A late June night. I’d picked her up from the tram, and we were driving back along York Place. From there, we drove down Leith Walk, briefly passing through Haddington Place, before we turned onto Montgomery Street. She lifted her hand, an involuntary action, she didn’t seem to know she was doing it, and pressed her sternum as though to hold herself intact. Twenty-five years before she had lived in Edinburgh as a student and I., her then boyfriend, lived on Haddington Place. A few years ago, I. died. ‘I think it’s because I don’t come here often,’ she said, ‘but every time I do, I pass a spot with a memory and I feel winded by the permanence of his absence.
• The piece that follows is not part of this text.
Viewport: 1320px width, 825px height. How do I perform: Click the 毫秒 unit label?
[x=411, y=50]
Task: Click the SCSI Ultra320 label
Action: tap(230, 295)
It’s as if a child has jumped out from their hiding place in the cupboard and shouted ‘boo!’ and my heart stops.’
I know what she means. I have experienced places being haunted by the presence of those absent. Places can lure you in, then suddenly trigger what you think has been neatly tucked away. Starched and folded memories, safe in their drawer, can, in an instant, be ransacked and rumpled, strewn from your sub-conscious by ‘place’ – a street, a doorway, a café – giving you a sharp poke in the ribs. To anyone else it is an innocuous and insignificant place, but to you it speaks: ‘Hey, I bet you thought you’d buried the memory of this place along with him/her, but I’m here to remind you of what was.’ The fickle memory sprite might even serve up familiar smells and noises to exacerbate your invisible pain explosion. As bright as an optician’s torch being shone into the back of your eye, the memory is illuminated, opening into view, presenting you with, as Patrick Kavanagh put it, ‘a quiet street where old ghosts meet.’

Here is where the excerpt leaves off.